Osteoporosis, a multifactorial systemic skeletal disease characterized by low bone mass and microarchitectural deterioration of bone tissue leading to increased bone fragility, is a worldwide public health problem. Vertebral fractures affect approximately 20% of postmenopausal women and are a hallmark of osteoporosis, but they may pass unnoticed, although they may lead to long-term immobility and disability.


The aims of the present study were (1) to determine the prevalence and the severity of vertebral fractures in a large cohort of Italian women aged 60 years or older with reduced values of quantitative ultrasound parameters; and (2) to assess whether vertebral fractures and other variables may be associated with health-related quality of life.
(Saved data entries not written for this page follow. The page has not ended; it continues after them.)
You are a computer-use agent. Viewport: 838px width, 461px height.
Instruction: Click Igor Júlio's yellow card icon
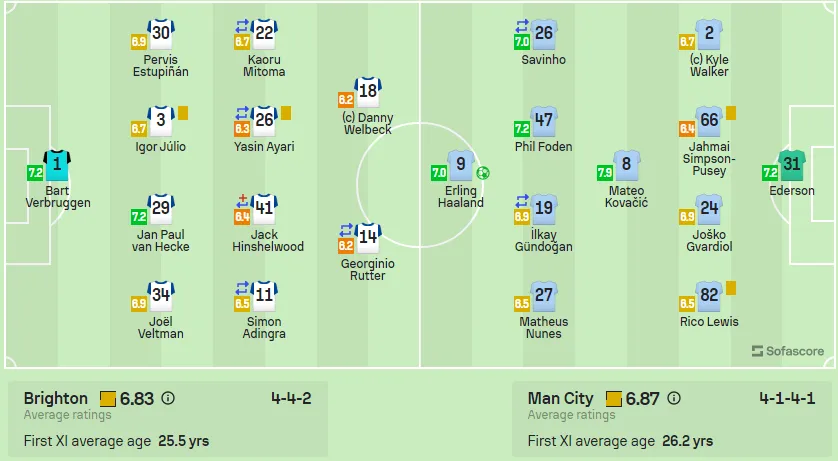coord(183,113)
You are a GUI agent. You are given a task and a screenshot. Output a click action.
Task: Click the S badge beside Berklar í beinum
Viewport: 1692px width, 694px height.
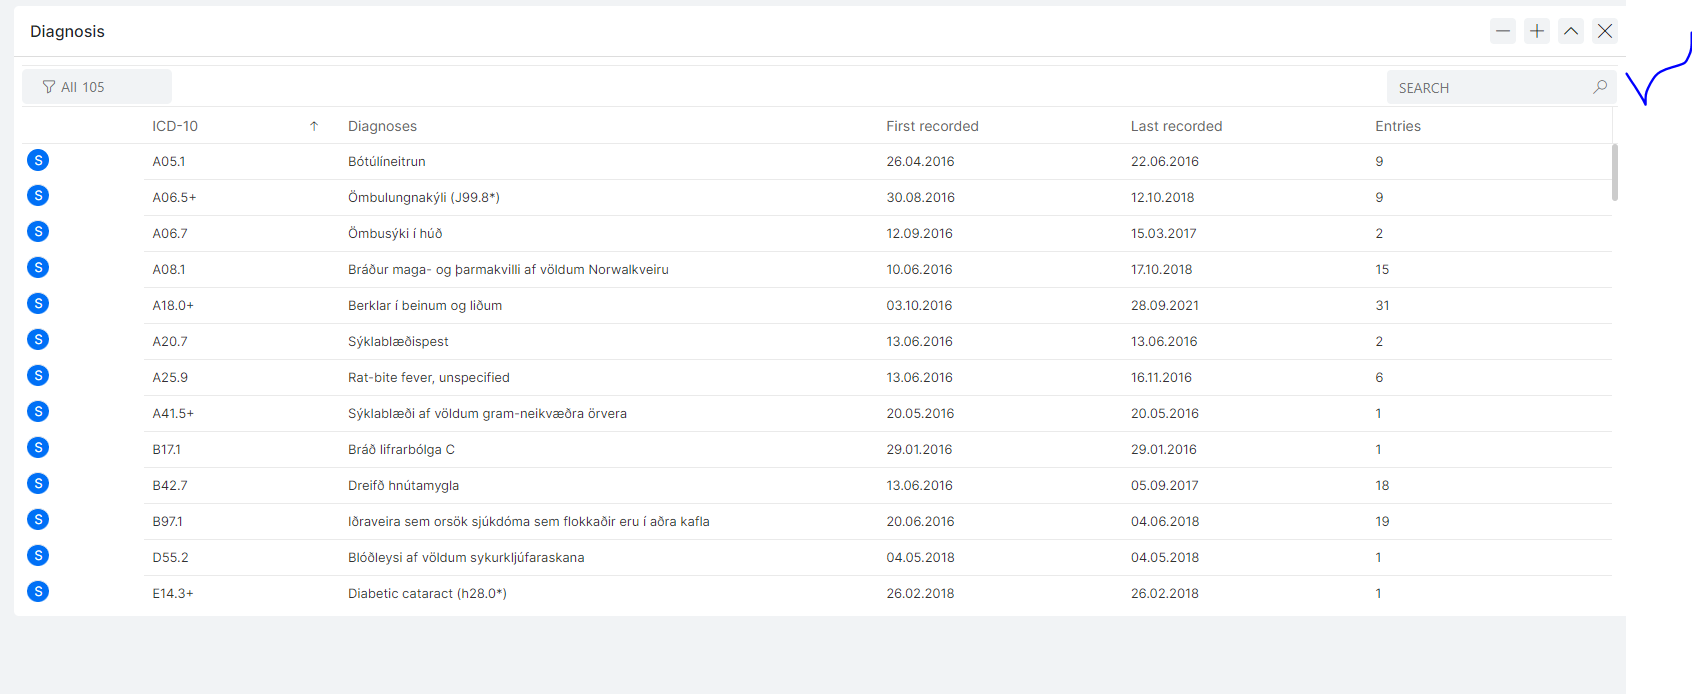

A total of 2450 women without back pain aged 60 years or older, after the completion of the Quality of Life Questionnaire of the European Foundation for Osteoporosis QUALEFFO, underwent quantitative ultrasound evaluation of the calcaneus; in those with a stiffness t-score of ≤ -2 (n = 1194), radiographic evaluation of the thoracic and lumbar spine was carried out and then quantitative morphometry was performed by dedicated software (MorphoXpress). The radiographic analysis was carried out on 885 women who presented films of adequate quality. Multivariate regression was used to adjust for confounding variables.


Of those who underwent radiographic analysis, 681 had no vertebral fractures, and 204 women (23.1%) had one or more previously undiagnosed vertebral fractures. The prevalence of previously undiagnosed vertebral fractures increased with advancing age with more than 30% of women older than 75 years having at least one fracture. Older age, body mass index, and severe vertebral fractures were independently associated with a worse total QUALEFFO score.


We found that approximately one in four women showed evidence of undiagnosed vertebral fractures, and there was a strong age effect trend. Moreover, the severity grade of vertebral fractures, more than the number of fractures, was associated with a worsening of health-related quality of life as assessed by QUALEFFO. These findings confirm the clinical relevance of an early diagnosis of vertebral fractures and seem to support the usefulness of quantitative ultrasound measurements in the stratification of postmenopausal women at increased fracture risk.


Level III, prognostic study. See the Guidelines for Authors for a complete description of levels of evidence.